WHAT YOU WILL DO: Only a number is wanted: how many lines in the records below contain "this"?

RECORD SET:
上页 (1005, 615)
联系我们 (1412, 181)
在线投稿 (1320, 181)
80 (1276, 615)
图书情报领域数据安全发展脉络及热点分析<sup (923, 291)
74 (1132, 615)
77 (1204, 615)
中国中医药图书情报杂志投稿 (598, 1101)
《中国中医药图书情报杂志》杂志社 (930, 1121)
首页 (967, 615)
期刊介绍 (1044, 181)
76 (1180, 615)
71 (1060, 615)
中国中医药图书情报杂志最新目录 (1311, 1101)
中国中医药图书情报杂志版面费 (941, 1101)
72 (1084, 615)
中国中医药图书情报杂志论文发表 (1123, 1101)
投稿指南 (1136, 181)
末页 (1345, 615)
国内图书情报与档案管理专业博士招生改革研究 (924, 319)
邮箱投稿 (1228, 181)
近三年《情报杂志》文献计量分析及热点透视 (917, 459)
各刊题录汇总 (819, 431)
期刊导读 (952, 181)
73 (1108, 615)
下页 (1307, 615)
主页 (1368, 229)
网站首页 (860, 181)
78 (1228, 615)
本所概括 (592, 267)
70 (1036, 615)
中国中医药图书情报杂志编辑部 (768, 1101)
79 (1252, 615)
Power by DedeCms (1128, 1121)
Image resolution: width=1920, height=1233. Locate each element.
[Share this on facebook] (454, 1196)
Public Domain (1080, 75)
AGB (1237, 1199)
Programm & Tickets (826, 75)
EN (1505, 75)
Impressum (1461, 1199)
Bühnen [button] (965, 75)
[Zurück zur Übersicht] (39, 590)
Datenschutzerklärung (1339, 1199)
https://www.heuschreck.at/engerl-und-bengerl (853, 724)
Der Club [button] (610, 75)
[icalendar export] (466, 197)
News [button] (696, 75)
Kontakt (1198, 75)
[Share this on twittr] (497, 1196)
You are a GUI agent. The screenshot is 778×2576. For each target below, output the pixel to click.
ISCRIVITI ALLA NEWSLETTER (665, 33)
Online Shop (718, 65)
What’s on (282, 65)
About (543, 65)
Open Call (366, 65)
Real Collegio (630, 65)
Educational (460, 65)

RESPONSE AREA: 2